To be done: Arrange every line of the records as a JSON list of strings, one string per line, and leave out the blank lines.

* START Information shown *

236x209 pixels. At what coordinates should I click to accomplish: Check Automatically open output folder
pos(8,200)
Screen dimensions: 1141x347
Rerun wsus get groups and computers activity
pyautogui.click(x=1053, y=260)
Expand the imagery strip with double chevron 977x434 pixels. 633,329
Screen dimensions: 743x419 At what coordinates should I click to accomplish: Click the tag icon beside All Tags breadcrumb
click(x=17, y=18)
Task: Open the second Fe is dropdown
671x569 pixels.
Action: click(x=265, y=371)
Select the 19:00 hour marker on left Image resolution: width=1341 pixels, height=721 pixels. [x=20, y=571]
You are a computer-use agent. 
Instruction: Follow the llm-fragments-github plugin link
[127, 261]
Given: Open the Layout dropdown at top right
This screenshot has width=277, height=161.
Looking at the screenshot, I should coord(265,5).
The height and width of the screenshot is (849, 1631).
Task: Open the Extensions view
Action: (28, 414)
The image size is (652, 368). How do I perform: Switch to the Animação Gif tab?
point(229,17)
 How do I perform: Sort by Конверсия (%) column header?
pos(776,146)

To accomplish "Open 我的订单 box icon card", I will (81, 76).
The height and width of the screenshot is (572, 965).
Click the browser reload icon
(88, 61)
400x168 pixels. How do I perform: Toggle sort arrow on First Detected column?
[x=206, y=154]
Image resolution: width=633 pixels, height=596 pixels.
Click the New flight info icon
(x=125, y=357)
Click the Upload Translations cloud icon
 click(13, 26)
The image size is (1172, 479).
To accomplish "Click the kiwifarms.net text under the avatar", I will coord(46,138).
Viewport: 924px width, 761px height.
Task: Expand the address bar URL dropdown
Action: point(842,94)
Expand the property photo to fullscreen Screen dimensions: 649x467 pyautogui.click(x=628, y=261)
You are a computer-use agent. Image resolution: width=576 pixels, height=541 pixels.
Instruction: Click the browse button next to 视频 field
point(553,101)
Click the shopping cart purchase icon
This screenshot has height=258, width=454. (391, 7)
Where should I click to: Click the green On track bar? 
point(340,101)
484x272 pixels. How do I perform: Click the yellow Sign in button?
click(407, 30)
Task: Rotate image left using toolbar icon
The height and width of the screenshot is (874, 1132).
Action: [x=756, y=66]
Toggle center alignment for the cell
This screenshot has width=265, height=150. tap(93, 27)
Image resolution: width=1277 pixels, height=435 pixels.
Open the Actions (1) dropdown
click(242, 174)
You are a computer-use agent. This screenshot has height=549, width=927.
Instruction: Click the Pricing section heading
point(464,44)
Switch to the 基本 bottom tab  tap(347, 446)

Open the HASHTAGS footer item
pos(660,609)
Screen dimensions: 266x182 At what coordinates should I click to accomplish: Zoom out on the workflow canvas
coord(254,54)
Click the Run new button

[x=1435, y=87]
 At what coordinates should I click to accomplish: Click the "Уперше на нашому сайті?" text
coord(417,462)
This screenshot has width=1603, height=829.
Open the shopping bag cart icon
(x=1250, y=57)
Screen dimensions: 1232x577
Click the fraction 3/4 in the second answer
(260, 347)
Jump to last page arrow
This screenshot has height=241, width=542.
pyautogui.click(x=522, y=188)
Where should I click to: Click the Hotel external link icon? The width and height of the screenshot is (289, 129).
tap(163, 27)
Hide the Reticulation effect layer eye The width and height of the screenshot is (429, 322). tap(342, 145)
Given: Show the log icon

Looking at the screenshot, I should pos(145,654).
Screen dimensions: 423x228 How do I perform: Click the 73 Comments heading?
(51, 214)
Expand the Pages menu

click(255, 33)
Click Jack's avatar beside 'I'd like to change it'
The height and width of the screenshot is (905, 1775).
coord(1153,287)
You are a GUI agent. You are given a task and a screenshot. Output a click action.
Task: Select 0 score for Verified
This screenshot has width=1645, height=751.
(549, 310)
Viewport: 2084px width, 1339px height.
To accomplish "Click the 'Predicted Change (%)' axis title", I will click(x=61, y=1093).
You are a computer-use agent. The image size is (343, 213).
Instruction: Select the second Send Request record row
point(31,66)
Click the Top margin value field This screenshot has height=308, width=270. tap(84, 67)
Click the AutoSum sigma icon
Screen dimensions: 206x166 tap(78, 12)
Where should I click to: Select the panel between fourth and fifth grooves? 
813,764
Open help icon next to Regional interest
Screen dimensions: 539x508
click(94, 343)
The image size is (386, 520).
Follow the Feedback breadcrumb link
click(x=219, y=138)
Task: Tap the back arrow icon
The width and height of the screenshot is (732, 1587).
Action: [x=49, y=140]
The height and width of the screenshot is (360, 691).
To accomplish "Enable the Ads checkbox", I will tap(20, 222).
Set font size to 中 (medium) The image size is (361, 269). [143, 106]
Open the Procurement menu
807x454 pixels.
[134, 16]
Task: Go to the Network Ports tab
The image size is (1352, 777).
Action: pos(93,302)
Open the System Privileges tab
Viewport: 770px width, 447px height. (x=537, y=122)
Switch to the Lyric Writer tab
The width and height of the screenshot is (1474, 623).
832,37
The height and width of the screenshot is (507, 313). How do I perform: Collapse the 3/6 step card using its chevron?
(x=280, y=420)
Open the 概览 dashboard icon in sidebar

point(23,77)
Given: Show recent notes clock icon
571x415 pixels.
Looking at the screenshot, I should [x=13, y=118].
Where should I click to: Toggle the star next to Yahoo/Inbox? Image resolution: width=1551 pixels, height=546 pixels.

* END Information shown *

Result of the task:
[
  "236x209 pixels. At what coordinates should I click to accomplish: Check Automatically open output folder",
  "pos(8,200)",
  "Screen dimensions: 1141x347",
  "Rerun wsus get groups and computers activity",
  "pyautogui.click(x=1053, y=260)",
  "Expand the imagery strip with double chevron 977x434 pixels. 633,329",
  "Screen dimensions: 743x419 At what coordinates should I click to accomplish: Click the tag icon beside All Tags breadcrumb",
  "click(x=17, y=18)",
  "Task: Open the second Fe is dropdown",
  "671x569 pixels.",
  "Action: click(x=265, y=371)",
  "Select the 19:00 hour marker on left Image resolution: width=1341 pixels, height=721 pixels. [x=20, y=571]",
  "You are a computer-use agent. ",
  "Instruction: Follow the llm-fragments-github plugin link",
  "[127, 261]",
  "Given: Open the Layout dropdown at top right",
  "This screenshot has width=277, height=161.",
  "Looking at the screenshot, I should coord(265,5).",
  "The height and width of the screenshot is (849, 1631).",
  "Task: Open the Extensions view",
  "Action: (28, 414)",
  "The image size is (652, 368). How do I perform: Switch to the Animação Gif tab?",
  "point(229,17)",
  " How do I perform: Sort by Конверсия (%) column header?",
  "pos(776,146)",
  "To accomplish \"Open 我的订单 box icon card\", I will (81, 76).",
  "The height and width of the screenshot is (572, 965).",
  "Click the browser reload icon",
  "(88, 61)",
  "400x168 pixels. How do I perform: Toggle sort arrow on First Detected column?",
  "[x=206, y=154]",
  "Image resolution: width=633 pixels, height=596 pixels.",
  "Click the New flight info icon",
  "(x=125, y=357)",
  "Click the Upload Translations cloud icon",
  " click(13, 26)",
  "The image size is (1172, 479).",
  "To accomplish \"Click the kiwifarms.net text under the avatar\", I will coord(46,138).",
  "Viewport: 924px width, 761px height.",
  "Task: Expand the address bar URL dropdown",
  "Action: point(842,94)",
  "Expand the property photo to fullscreen Screen dimensions: 649x467 pyautogui.click(x=628, y=261)",
  "You are a computer-use agent. Image resolution: width=576 pixels, height=541 pixels.",
  "Instruction: Click the browse button next to 视频 field",
  "point(553,101)",
  "Click the shopping cart purchase icon",
  "This screenshot has height=258, width=454. (391, 7)",
  "Where should I click to: Click the green On track bar? ",
  "point(340,101)",
  "484x272 pixels. How do I perform: Click the yellow Sign in button?",
  "click(407, 30)",
  "Task: Rotate image left using toolbar icon",
  "The height and width of the screenshot is (874, 1132).",
  "Action: [x=756, y=66]",
  "Toggle center alignment for the cell",
  "This screenshot has width=265, height=150. tap(93, 27)",
  "Image resolution: width=1277 pixels, height=435 pixels.",
  "Open the Actions (1) dropdown",
  "click(242, 174)",
  "You are a computer-use agent. This screenshot has height=549, width=927.",
  "Instruction: Click the Pricing section heading",
  "point(464,44)",
  "Switch to the 基本 bottom tab  tap(347, 446)",
  "Open the HASHTAGS footer item",
  "pos(660,609)",
  "Screen dimensions: 266x182 At what coordinates should I click to accomplish: Zoom out on the workflow canvas",
  "coord(254,54)",
  "Click the Run new button",
  "[x=1435, y=87]",
  " At what coordinates should I click to accomplish: Click the \"Уперше на нашому сайті?\" text",
  "coord(417,462)",
  "This screenshot has width=1603, height=829.",
  "Open the shopping bag cart icon",
  "(x=1250, y=57)",
  "Screen dimensions: 1232x577",
  "Click the fraction 3/4 in the second answer",
  "(260, 347)",
  "Jump to last page arrow",
  "This screenshot has height=241, width=542.",
  "pyautogui.click(x=522, y=188)",
  "Where should I click to: Click the Hotel external link icon? The width and height of the screenshot is (289, 129).",
  "tap(163, 27)",
  "Hide the Reticulation effect layer eye The width and height of the screenshot is (429, 322). tap(342, 145)",
  "Given: Show the log icon",
  "Looking at the screenshot, I should pos(145,654).",
  "Screen dimensions: 423x228 How do I perform: Click the 73 Comments heading?",
  "(51, 214)",
  "Expand the Pages menu",
  "click(255, 33)",
  "Click Jack's avatar beside 'I'd like to change it'",
  "The height and width of the screenshot is (905, 1775).",
  "coord(1153,287)",
  "You are a GUI agent. You are given a task and a screenshot. Output a click action.",
  "Task: Select 0 score for Verified",
  "This screenshot has width=1645, height=751.",
  "(549, 310)",
  "Viewport: 2084px width, 1339px height.",
  "To accomplish \"Click the 'Predicted Change (%)' axis title\", I will click(x=61, y=1093).",
  "You are a computer-use agent. The image size is (343, 213).",
  "Instruction: Select the second Send Request record row",
  "point(31,66)",
  "Click the Top margin value field This screenshot has height=308, width=270. tap(84, 67)",
  "Click the AutoSum sigma icon",
  "Screen dimensions: 206x166 tap(78, 12)",
  "Where should I click to: Select the panel between fourth and fifth grooves? ",
  "813,764",
  "Open help icon next to Regional interest",
  "Screen dimensions: 539x508",
  "click(94, 343)",
  "The image size is (386, 520).",
  "Follow the Feedback breadcrumb link",
  "click(x=219, y=138)",
  "Task: Tap the back arrow icon",
  "The width and height of the screenshot is (732, 1587).",
  "Action: [x=49, y=140]",
  "The height and width of the screenshot is (360, 691).",
  "To accomplish \"Enable the Ads checkbox\", I will tap(20, 222).",
  "Set font size to 中 (medium) The image size is (361, 269). [143, 106]",
  "Open the Procurement menu",
  "807x454 pixels.",
  "[134, 16]",
  "Task: Go to the Network Ports tab",
  "The image size is (1352, 777).",
  "Action: pos(93,302)",
  "Open the System Privileges tab",
  "Viewport: 770px width, 447px height. (x=537, y=122)",
  "Switch to the Lyric Writer tab",
  "The width and height of the screenshot is (1474, 623).",
  "832,37",
  "The height and width of the screenshot is (507, 313). How do I perform: Collapse the 3/6 step card using its chevron?",
  "(x=280, y=420)",
  "Open the 概览 dashboard icon in sidebar",
  "point(23,77)",
  "Given: Show recent notes clock icon",
  "571x415 pixels.",
  "Looking at the screenshot, I should [x=13, y=118].",
  "Where should I click to: Toggle the star next to Yahoo/Inbox? Image resolution: width=1551 pixels, height=546 pixels."
]